Die Walküre WWV 86B
Janowitz · Crespin · Veasey
Vickers · Talvela · Stewart
Berliner Philharmoniker
Herbert von Karajan
The first of two landmark DG recordings remastered and re-released today, Karajan’s 1966 Die Walküre by Richard Wagner has been newly remastered at Emil Berliner Studios in 24 bit/96kHz. It is presented on Blu-ray Audio in 2.0 LPCM plus 4 CDs produced from the new remastering.

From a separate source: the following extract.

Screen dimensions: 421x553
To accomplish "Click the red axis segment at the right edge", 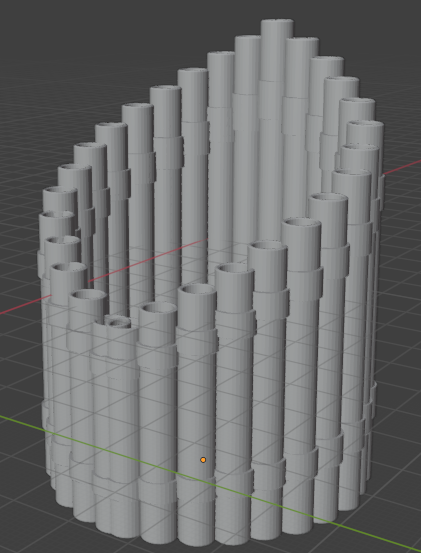I will (402, 169).
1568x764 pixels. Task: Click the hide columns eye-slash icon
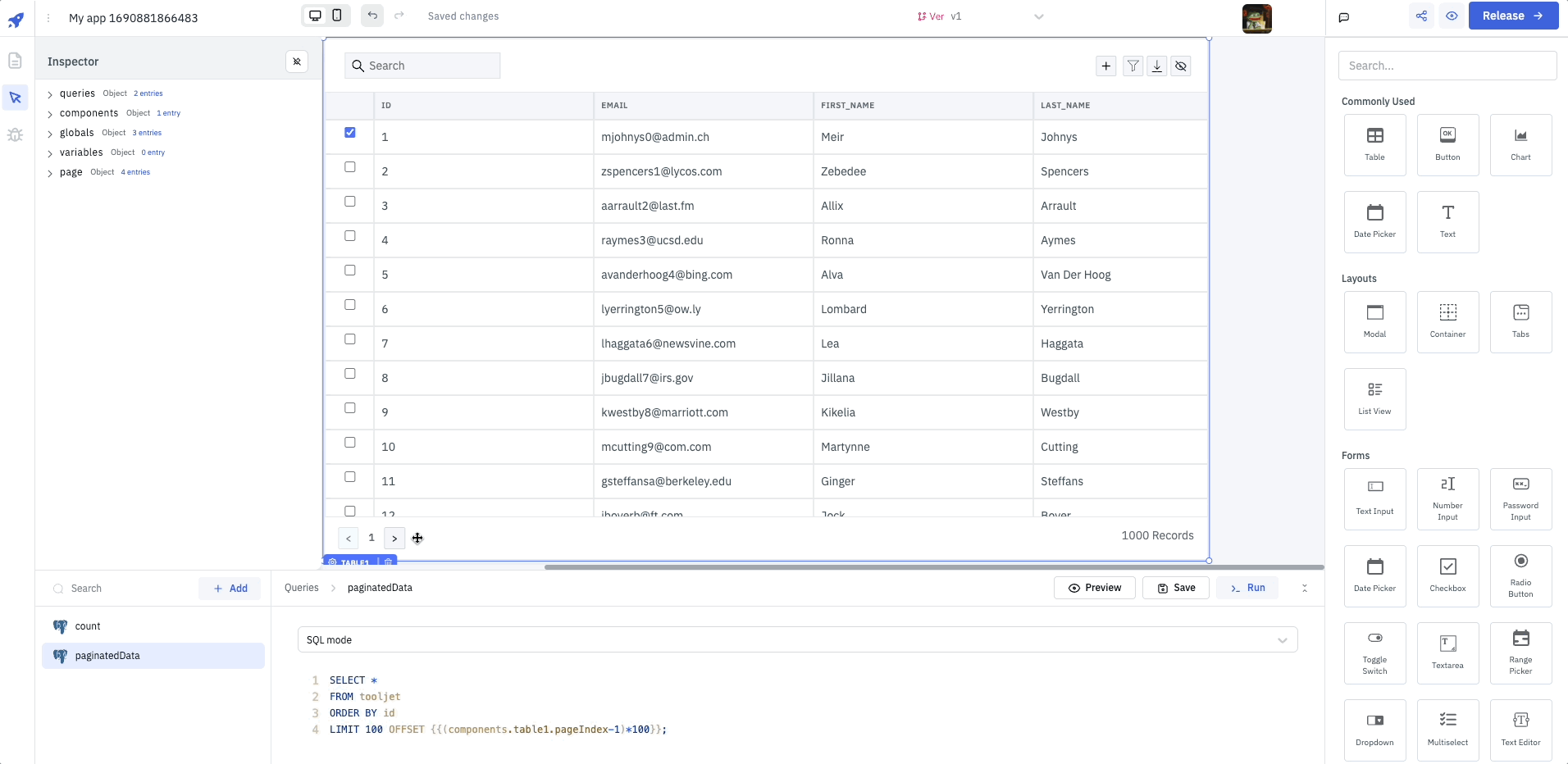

The recording of Die Walküre took place in Berlin in September and October 1966, six months before the unveiling of the stage production at the first Easter Festival in Salzburg on 19 March 1967. Karajan’s Wagner conducting of the orchestra was concerned more than ever with transparency and beauty of textural and contrapuntal detailing, a new kind of relationship between voice and orchestra, and long-term dramatic structure. Karajan had assembled a superb cast of singers: voices in one or two instances that stood in marked contrast to the “old Wagner cannons” (Karajan’s phrase) most people were used to. He had a reputation for wanting singers to sing like instrumentalists and instrumentalists to play like singers. This is true up to a point. But he also had a preoccupation with vivid declamation of the text. Jon Vickers has recalled how Karajan had no use for singers who simply made beautiful sounds.